AN ANDALULCIA group has warned against getting too excited about recent rain easing the on-going drought since there is still a serious problem as large parts of the region have seen no improvement.
‘La Mesa del Aqua de Andalucia’ is a group consisting of various social organisations including trade unions and the Facua consumer association.
They say that though the drought has eased in parts of the region, water scarcity remains especially high due to the big demand from productive sectors like agriculture and industry.
‘La Mesa’ has called for the application of special municipal drought and emergency plans to stagger measures to reduce restrictions, both initially and during any major de-escalation of usage rules.
It also wants social justice to be a factor to guarantee the survival of family and professional farming in order to mitigate job losses caused by the drought in the Sevilla area.

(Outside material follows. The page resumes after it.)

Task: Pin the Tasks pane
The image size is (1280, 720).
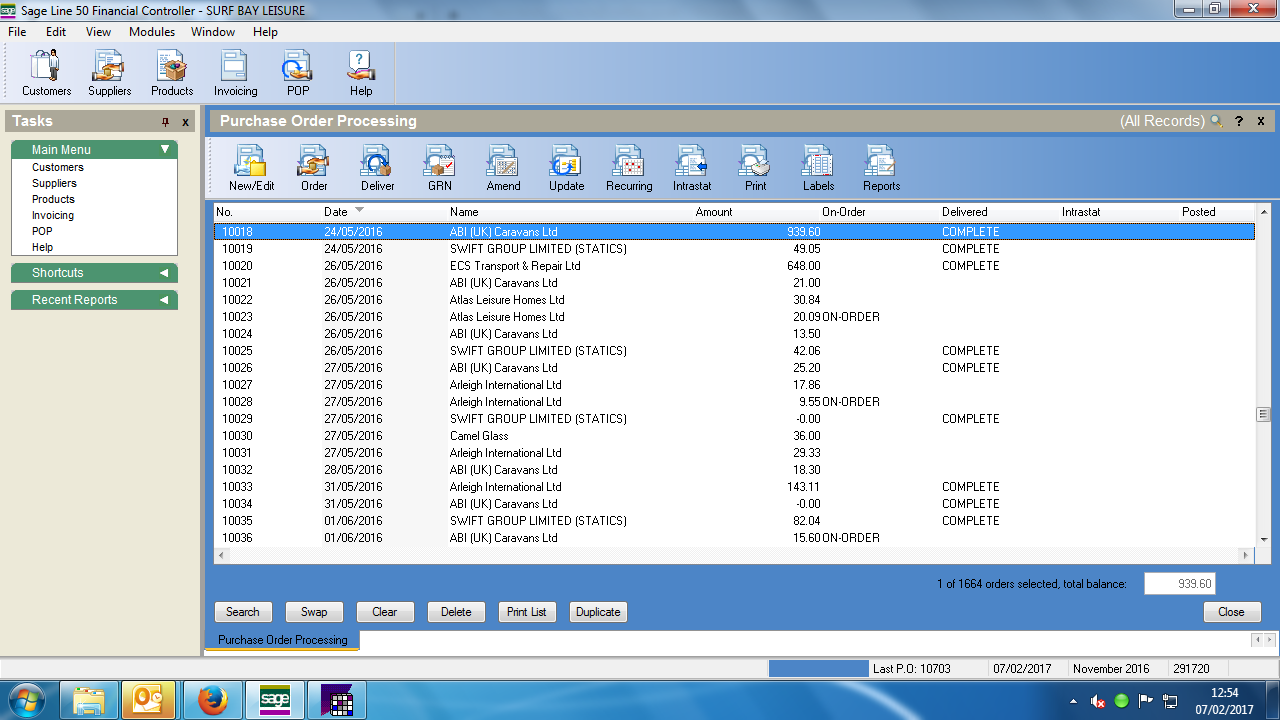Action: click(166, 122)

In a statement, the group recognises that in March brought some relief to the serious problems that Andalucia has been experiencing, but warned that rainfall was not distributed evenly throughout the region.
In the Tinto-Odiel-Piedras and Guadalquivir basins, especially in the former, which affects the Huelva province, rainfall has been abundant and has led to a significant recovery of reservoir water levels.

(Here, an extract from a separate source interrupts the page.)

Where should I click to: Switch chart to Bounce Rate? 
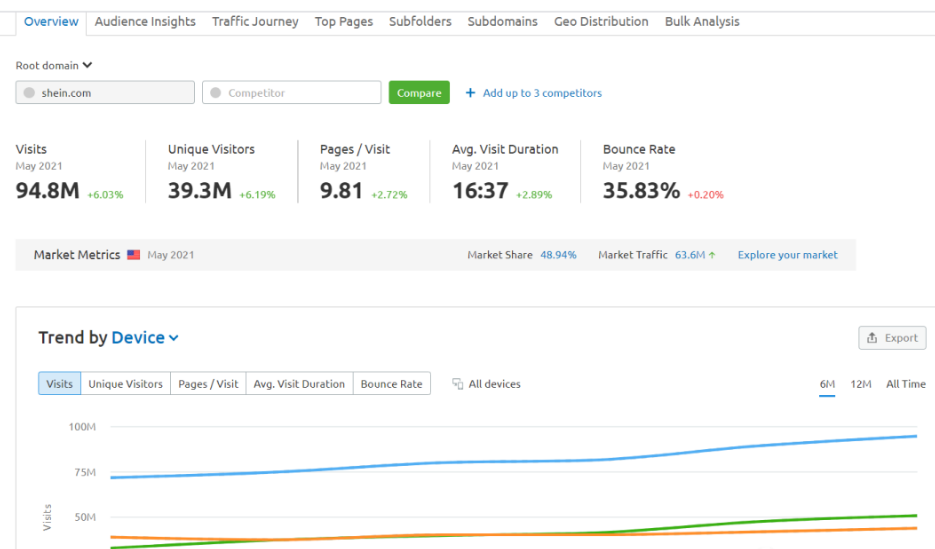pos(391,384)
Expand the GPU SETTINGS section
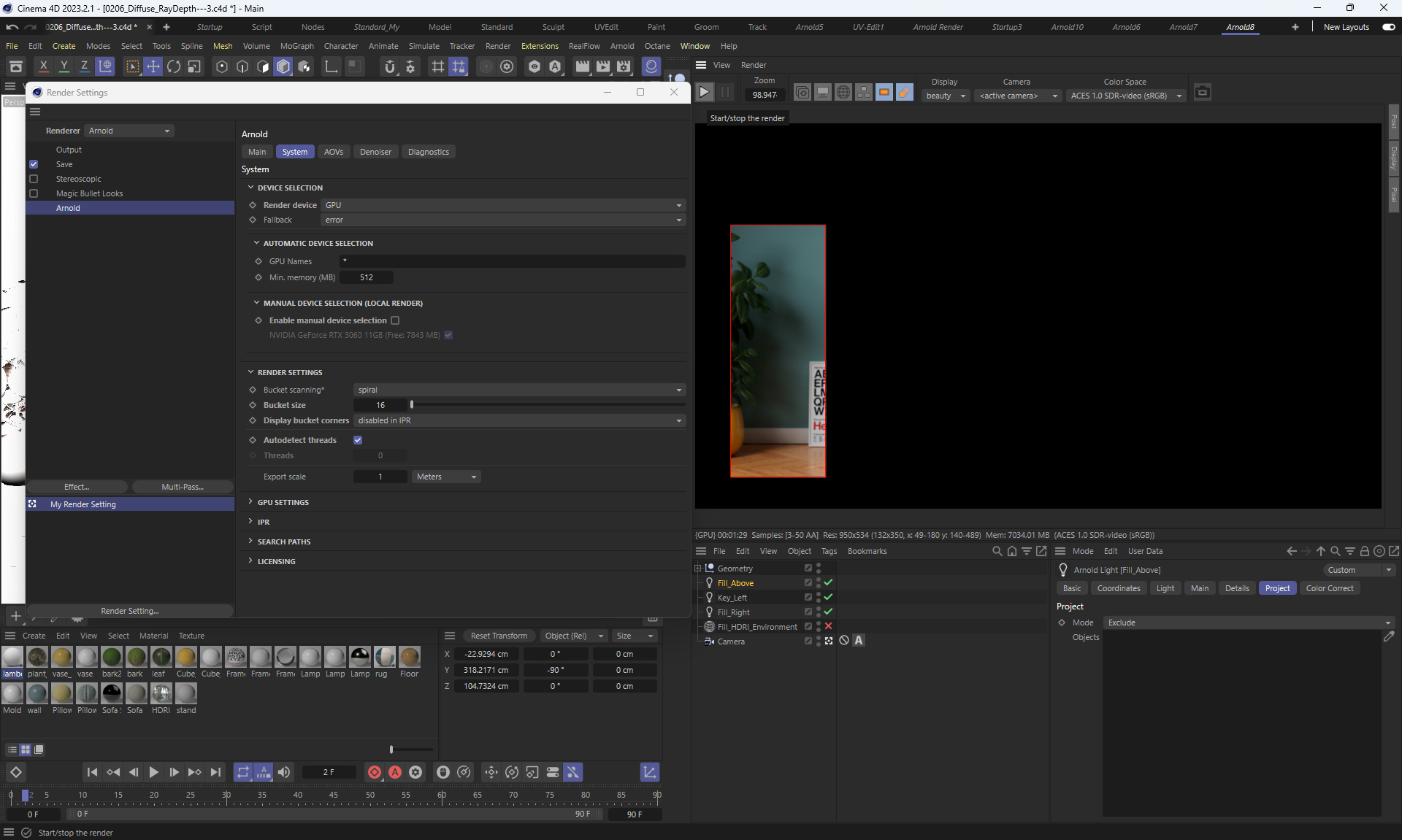This screenshot has height=840, width=1402. coord(283,502)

However, in the Guadalete-Barbate basin and in the Andalucian Mediterranean basins, the rainfall has been lower, substantially reduced in the eastern-most areas.
That means that Cadiz and Malaga provinces have not seen an improved situation along with the coasts of Almeria and Granada, and are actually worse off than a year ago.
For that reason, social water board believes ‘it is not the time to throw bells’ into the air, because the rains have not solved the drought generally and not compensated for the accumulated rainfall deficit.
The group said that the meteorological phenomenon of drought and rainfall deficit, cannot be confused with scarcity, which is the imbalance between the high demands for water, especially in the productive sectors (irrigation and tourism) and the available resources.
They insist on the to draw up and have Special Drought Plans (PES), as established by state and regional water laws, since, despite its shortcomings, the Guadalquivir basin has allowed for the staggered application of measures to reduce supplies and take other action from the early stages of the drought.
It advocates having drought emergency plans drawn up for all towns with at least 10,000 inhabitants, as mandated by the Andalucian Water Law.